What the exercise asks ▸
The listing below should be written out exactly; please include all of it.

Supplied records ▸

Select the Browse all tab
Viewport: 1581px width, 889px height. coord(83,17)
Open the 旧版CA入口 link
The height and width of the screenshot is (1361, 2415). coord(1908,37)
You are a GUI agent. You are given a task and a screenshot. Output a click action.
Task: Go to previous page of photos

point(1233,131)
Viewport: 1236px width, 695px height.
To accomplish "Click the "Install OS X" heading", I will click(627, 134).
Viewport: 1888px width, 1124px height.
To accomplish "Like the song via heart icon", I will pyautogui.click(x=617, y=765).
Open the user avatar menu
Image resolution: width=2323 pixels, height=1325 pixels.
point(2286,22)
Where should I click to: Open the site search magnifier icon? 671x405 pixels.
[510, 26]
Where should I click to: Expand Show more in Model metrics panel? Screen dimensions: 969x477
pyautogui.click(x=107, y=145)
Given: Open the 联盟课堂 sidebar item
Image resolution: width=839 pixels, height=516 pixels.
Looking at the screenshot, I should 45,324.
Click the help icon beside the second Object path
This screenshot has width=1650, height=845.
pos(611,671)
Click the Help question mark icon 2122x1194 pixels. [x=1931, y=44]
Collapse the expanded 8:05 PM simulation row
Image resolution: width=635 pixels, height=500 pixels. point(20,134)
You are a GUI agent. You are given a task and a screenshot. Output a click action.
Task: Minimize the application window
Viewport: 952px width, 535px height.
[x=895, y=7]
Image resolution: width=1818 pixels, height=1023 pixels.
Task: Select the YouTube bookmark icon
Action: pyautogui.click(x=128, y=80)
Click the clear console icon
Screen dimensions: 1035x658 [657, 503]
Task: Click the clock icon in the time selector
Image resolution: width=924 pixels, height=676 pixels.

Task answer ▸
Select the Browse all tab
Viewport: 1581px width, 889px height. coord(83,17)
Open the 旧版CA入口 link
The height and width of the screenshot is (1361, 2415). coord(1908,37)
You are a GUI agent. You are given a task and a screenshot. Output a click action.
Task: Go to previous page of photos

point(1233,131)
Viewport: 1236px width, 695px height.
To accomplish "Click the "Install OS X" heading", I will click(627, 134).
Viewport: 1888px width, 1124px height.
To accomplish "Like the song via heart icon", I will pyautogui.click(x=617, y=765).
Open the user avatar menu
Image resolution: width=2323 pixels, height=1325 pixels.
point(2286,22)
Where should I click to: Open the site search magnifier icon? 671x405 pixels.
[510, 26]
Where should I click to: Expand Show more in Model metrics panel? Screen dimensions: 969x477
pyautogui.click(x=107, y=145)
Given: Open the 联盟课堂 sidebar item
Image resolution: width=839 pixels, height=516 pixels.
Looking at the screenshot, I should 45,324.
Click the help icon beside the second Object path
This screenshot has width=1650, height=845.
pos(611,671)
Click the Help question mark icon 2122x1194 pixels. [x=1931, y=44]
Collapse the expanded 8:05 PM simulation row
Image resolution: width=635 pixels, height=500 pixels. point(20,134)
You are a GUI agent. You are given a task and a screenshot. Output a click action.
Task: Minimize the application window
Viewport: 952px width, 535px height.
[x=895, y=7]
Image resolution: width=1818 pixels, height=1023 pixels.
Task: Select the YouTube bookmark icon
Action: pyautogui.click(x=128, y=80)
Click the clear console icon
Screen dimensions: 1035x658 [657, 503]
Task: Click the clock icon in the time selector
Image resolution: width=924 pixels, height=676 pixels.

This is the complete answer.